## BEGIN Source document

It is not just the tax rates that make Russia a less-than-attractive investment opportunity. Onshore fields typically have a longer ramp-up period than fields in the North Sea and elsewhere: Russian fields typically take 40–50 years to reach peak production compared to just two to three years in other parts of the world. Despite this, it is high levels of capital expenditure that are currently supporting Russian production: according to Oswald Clint, CAPEX is now approximately $6 per barrel compared to just $2 six or seven years ago. All costs are rising.

Little Appetite for Exploration

Because of a combination of tax and political factors there has been little appetite for exploration, although this may be changing. Legal restrictions apply to all ‘strategic deposits’, i.e. those of more than 500 MMbo or 1.77 Tcfg, which are reserved for the state backed companies. But foreign companies are moving in and hundreds of smaller blocks are being auctioned monthly in a fairly transparent manner, despite the major disincentive that bidding companies risk not being given a production licence if they make a significant find. As Julian Lee, Senior Energy Analyst at the Centre for Global Energy Studies, points out, often there are no bids for blocks – apart from the licensing risk, companies face a high level of bureaucracy, limited geological and geophysical information and the prospect of working in very challenging terrain with poor transport infrastructure.

## END Source document
## BEGIN Extracted data

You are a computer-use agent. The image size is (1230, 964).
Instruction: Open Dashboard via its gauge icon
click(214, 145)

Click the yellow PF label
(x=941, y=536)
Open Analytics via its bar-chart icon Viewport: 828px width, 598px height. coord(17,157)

## END Extracted data
## BEGIN Extracted data

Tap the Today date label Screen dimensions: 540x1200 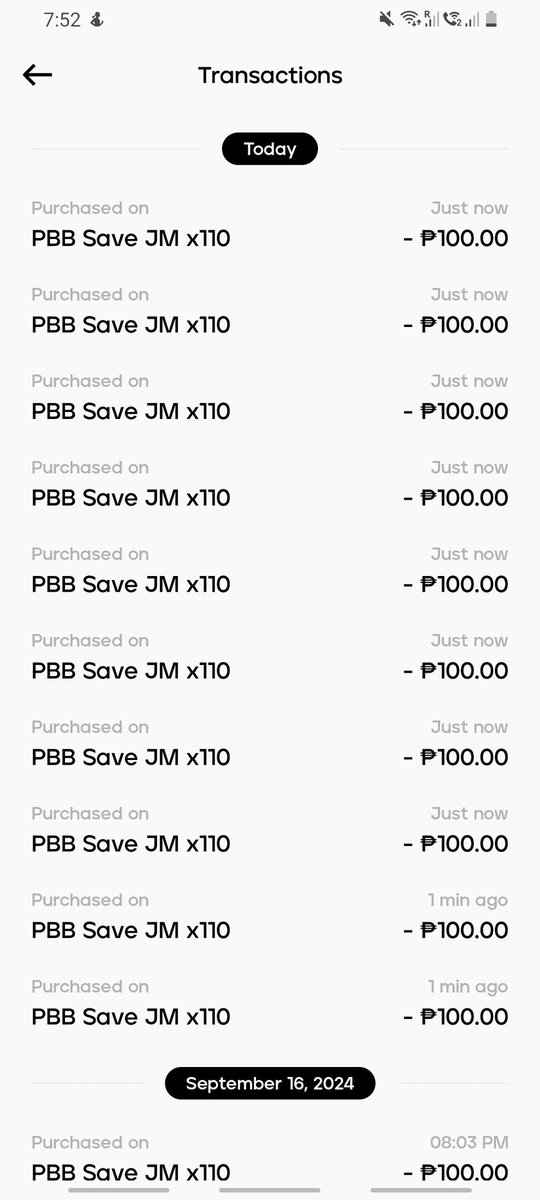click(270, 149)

## END Extracted data

Given request 1 | Using the passage on Russian oil investment, reproduce the text from "It is not just" up to and including "costs are rising.".
Given request 2 | Sum up the passage on Russian oil investment in two sentences.
Given request 3 | According to the passage on Russian oil investment, which deposits are reserved for the state-backed companies?

Problem solution 1 |
It is not just the tax rates that make Russia a less-than-attractive investment opportunity. Onshore fields typically have a longer ramp-up period than fields in the North Sea and elsewhere: Russian fields typically take 40–50 years to reach peak production compared to just two to three years in other parts of the world. Despite this, it is high levels of capital expenditure that are currently supporting Russian production: according to Oswald Clint, CAPEX is now approximately $6 per barrel compared to just $2 six or seven years ago. All costs are rising.

Problem solution 2 | Russia is a less attractive place to invest because of its tax rates, its onshore fields that take 40–50 years to reach peak production, and rising costs, with capital spending now about $6 per barrel. Tax and political factors have kept interest in exploration low, and while foreign companies are moving in and smaller blocks are auctioned monthly, many blocks draw no bids because of licensing risk, bureaucracy, limited geological information and difficult terrain with poor transport.

Problem solution 3 | Strategic deposits, meaning those of more than 500 MMbo or 1.77 Tcfg.